Data
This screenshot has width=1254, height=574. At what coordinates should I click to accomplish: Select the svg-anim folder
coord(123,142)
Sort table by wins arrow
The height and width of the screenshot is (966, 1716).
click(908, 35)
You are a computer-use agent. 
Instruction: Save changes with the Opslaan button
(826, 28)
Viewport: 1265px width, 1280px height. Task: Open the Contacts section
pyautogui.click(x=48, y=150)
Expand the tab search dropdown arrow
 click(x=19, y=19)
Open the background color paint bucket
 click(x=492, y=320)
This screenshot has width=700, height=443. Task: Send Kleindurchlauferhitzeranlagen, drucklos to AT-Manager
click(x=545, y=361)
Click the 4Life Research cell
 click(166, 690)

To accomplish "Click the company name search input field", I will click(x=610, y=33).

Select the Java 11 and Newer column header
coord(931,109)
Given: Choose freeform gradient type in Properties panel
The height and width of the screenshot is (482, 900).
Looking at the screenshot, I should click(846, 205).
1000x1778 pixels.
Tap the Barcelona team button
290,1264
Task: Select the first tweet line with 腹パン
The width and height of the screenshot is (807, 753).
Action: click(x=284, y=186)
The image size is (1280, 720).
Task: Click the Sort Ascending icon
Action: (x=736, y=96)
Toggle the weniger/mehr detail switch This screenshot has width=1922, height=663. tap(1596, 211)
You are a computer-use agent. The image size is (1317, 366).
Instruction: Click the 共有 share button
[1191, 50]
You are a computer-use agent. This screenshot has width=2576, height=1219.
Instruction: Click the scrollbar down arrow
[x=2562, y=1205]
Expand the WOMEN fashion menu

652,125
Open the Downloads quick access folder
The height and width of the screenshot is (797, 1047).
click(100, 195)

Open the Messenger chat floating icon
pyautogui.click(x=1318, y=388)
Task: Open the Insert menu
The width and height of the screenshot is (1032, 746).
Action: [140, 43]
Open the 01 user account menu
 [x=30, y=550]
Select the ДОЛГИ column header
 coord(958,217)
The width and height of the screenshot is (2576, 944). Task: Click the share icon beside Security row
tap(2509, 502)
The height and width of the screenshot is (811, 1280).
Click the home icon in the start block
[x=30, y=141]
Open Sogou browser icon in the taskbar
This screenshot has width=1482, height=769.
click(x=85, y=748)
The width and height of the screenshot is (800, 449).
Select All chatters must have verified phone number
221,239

Directions
Take the line that contains "Toggle the weniger/mehr" and every line after it to the end of the entries above, and reproduce them exactly.

Answer section
Toggle the weniger/mehr detail switch This screenshot has width=1922, height=663. tap(1596, 211)
You are a computer-use agent. The image size is (1317, 366).
Instruction: Click the 共有 share button
[1191, 50]
You are a computer-use agent. This screenshot has width=2576, height=1219.
Instruction: Click the scrollbar down arrow
[x=2562, y=1205]
Expand the WOMEN fashion menu

652,125
Open the Downloads quick access folder
The height and width of the screenshot is (797, 1047).
click(100, 195)

Open the Messenger chat floating icon
pyautogui.click(x=1318, y=388)
Task: Open the Insert menu
The width and height of the screenshot is (1032, 746).
Action: [140, 43]
Open the 01 user account menu
 [x=30, y=550]
Select the ДОЛГИ column header
 coord(958,217)
The width and height of the screenshot is (2576, 944). Task: Click the share icon beside Security row
tap(2509, 502)
The height and width of the screenshot is (811, 1280).
Click the home icon in the start block
[x=30, y=141]
Open Sogou browser icon in the taskbar
This screenshot has width=1482, height=769.
click(x=85, y=748)
The width and height of the screenshot is (800, 449).
Select All chatters must have verified phone number
221,239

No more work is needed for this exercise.